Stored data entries
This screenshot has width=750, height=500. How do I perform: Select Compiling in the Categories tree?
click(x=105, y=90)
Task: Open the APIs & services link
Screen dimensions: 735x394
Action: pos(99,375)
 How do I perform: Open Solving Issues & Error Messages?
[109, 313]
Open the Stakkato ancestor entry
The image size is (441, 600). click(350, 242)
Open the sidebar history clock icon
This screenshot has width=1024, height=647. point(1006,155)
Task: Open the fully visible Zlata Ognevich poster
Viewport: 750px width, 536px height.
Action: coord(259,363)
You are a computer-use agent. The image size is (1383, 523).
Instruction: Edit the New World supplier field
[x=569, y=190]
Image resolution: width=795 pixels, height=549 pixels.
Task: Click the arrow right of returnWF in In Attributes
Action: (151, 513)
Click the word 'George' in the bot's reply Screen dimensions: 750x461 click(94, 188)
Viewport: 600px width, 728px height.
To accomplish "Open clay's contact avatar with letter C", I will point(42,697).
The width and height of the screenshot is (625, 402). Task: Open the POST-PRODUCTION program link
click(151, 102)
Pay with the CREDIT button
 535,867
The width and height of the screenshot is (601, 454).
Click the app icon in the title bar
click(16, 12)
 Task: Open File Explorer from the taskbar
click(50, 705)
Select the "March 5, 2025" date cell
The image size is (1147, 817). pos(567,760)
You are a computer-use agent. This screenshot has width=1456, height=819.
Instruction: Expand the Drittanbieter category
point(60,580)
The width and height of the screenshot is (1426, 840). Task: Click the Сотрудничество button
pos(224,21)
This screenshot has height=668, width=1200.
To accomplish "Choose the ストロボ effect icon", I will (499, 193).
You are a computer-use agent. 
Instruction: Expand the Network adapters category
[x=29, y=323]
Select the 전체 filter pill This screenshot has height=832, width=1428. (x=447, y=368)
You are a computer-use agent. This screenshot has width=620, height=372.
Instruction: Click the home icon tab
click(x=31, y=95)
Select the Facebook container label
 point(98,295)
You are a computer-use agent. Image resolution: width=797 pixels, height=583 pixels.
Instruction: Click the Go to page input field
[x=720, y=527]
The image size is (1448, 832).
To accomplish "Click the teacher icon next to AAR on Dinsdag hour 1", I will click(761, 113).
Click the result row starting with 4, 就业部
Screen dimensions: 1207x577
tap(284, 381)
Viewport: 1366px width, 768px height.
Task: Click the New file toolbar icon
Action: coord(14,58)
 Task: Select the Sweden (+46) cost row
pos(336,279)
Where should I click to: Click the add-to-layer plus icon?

*YOUR OBJECTIVE*: Produce a verbatim copy of the lines from the one holding "You are a computer-use agent. Image" to the final line of the data, and nothing more.

*REPLY*:
You are a computer-use agent. Image resolution: width=797 pixels, height=583 pixels.
Instruction: Click the Go to page input field
[x=720, y=527]
The image size is (1448, 832).
To accomplish "Click the teacher icon next to AAR on Dinsdag hour 1", I will click(761, 113).
Click the result row starting with 4, 就业部
Screen dimensions: 1207x577
tap(284, 381)
Viewport: 1366px width, 768px height.
Task: Click the New file toolbar icon
Action: coord(14,58)
 Task: Select the Sweden (+46) cost row
pos(336,279)
Where should I click to: Click the add-to-layer plus icon?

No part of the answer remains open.